Posted by guenter at 06:36 PM | Comments (0)

October 20, 2004

Happy Birthday GNUstep!

GNUstep, the open source implementation of the OpenStep API (whose most famous incarnation is Apple's Cocoa) celebrates its 10th birthday these days! Happy birthday!

Posted by guenter at 04:15 PM | Comments (0)

October 04, 2004

Congratulations SpaceShipOne!

Congratulations to the SpaceShipOne team for winning the Ansari X Price today!

Posted by guenter at 08:02 PM | Comments (0)

Steve Ballmer, Savior of Corporate America

Our dear friend, performance artist and CEO of Microsoft, Steve "Sweaty Armpit" Ballmer emitted big words again last weekend, this time accusing iPod users of being music thieves.
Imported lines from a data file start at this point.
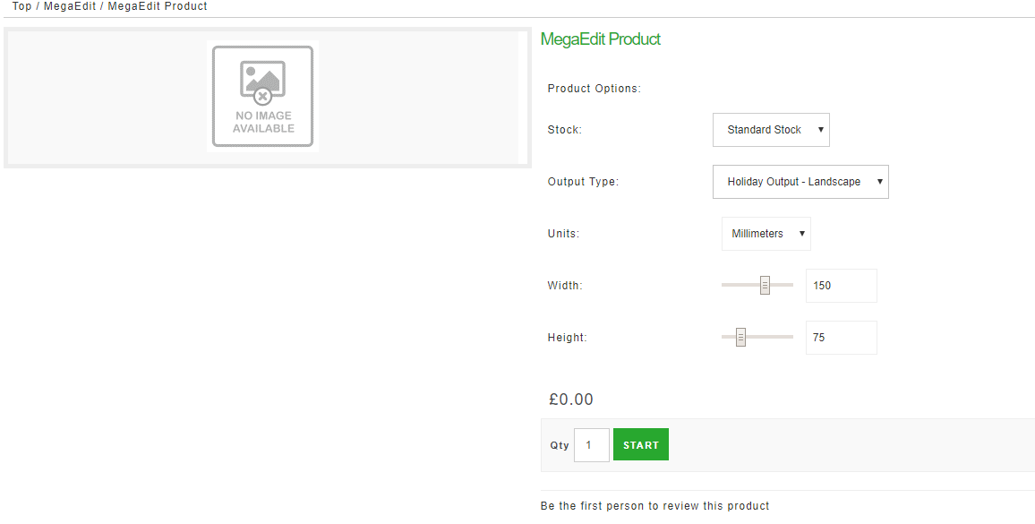Click the Width slider handle
This screenshot has height=524, width=1035.
tap(766, 286)
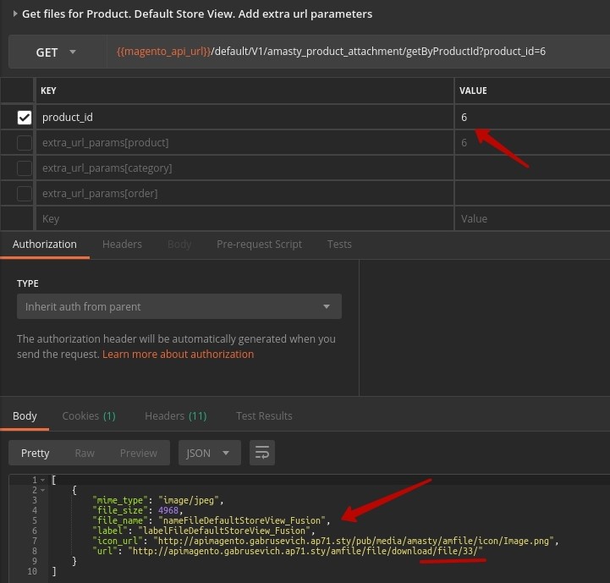This screenshot has height=583, width=610.
Task: Open the authorization TYPE dropdown
Action: [179, 306]
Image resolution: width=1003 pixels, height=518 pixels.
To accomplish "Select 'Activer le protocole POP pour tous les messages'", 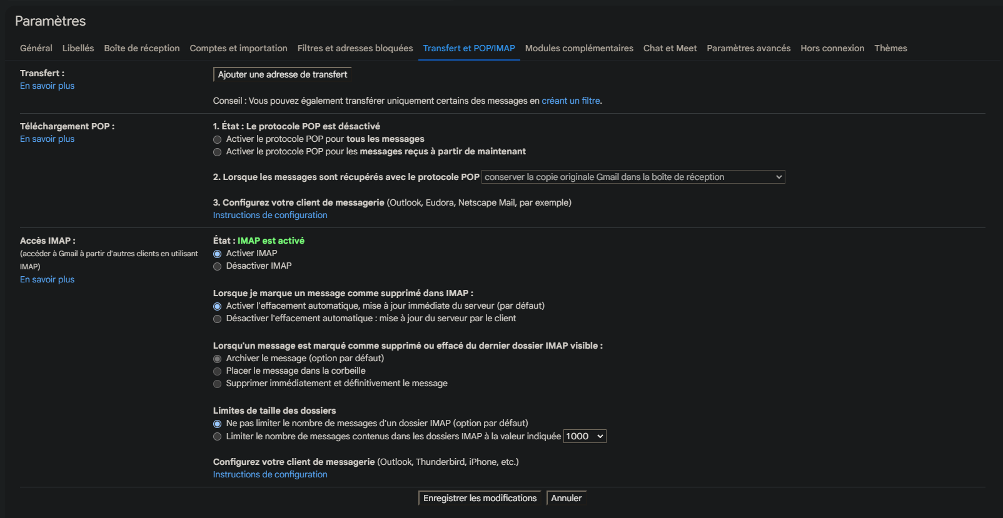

Yeah, and we all knew that all Windows users take copyright issues damn serious... Anyway, for your enjoyment, here is an iPod commercial parody produced by the cool guys from macboy.com featuring our friend.

Update: The Register story on this is, as usual, a enjoyable read.

Update 2: I don't know what I said exactly, but it was bad., "iPod owners very honest, not thieves at all" Oh my...

Posted by guenter at 01:30 PM | Comments (0)

October 03, 2004

Software Patents

So Kodak now apparently wants $ 1.06 billion from Sun, for parts of Java violating some shitty old patents Kodak got hold of via the acquisition of Wang in 1997.
The patents (5,206,951, 5,226,161, and 5,421,012) basically describe the concept of an object request broker, so lots of other software (including CORBA, .NET, COM, plus some that I wrote) seems to be affected as well, if Kodak gets this through. Just another example that shows how the concept of software patents is thoroughly flawed. Unfortunately, we Europeans are already laying the ground for a similar situation as in the US. We can only hope that the EU legislators put a little bit more brainpower into the issue than their counterparts on the other side of the Atlantic.

By the way, just on Friday, Jonathan Schwartz wrote in his blog about his strong believe in IP, including software patents. I wonder if the recent events maybe motivated him to change his mind.

And on a related note, I really hope that all those "intellectual property" companies whose brilliant business idea is to buy patents and make money from them by filing patent infringement lawsuits against everybody else all die a painful and horrible death.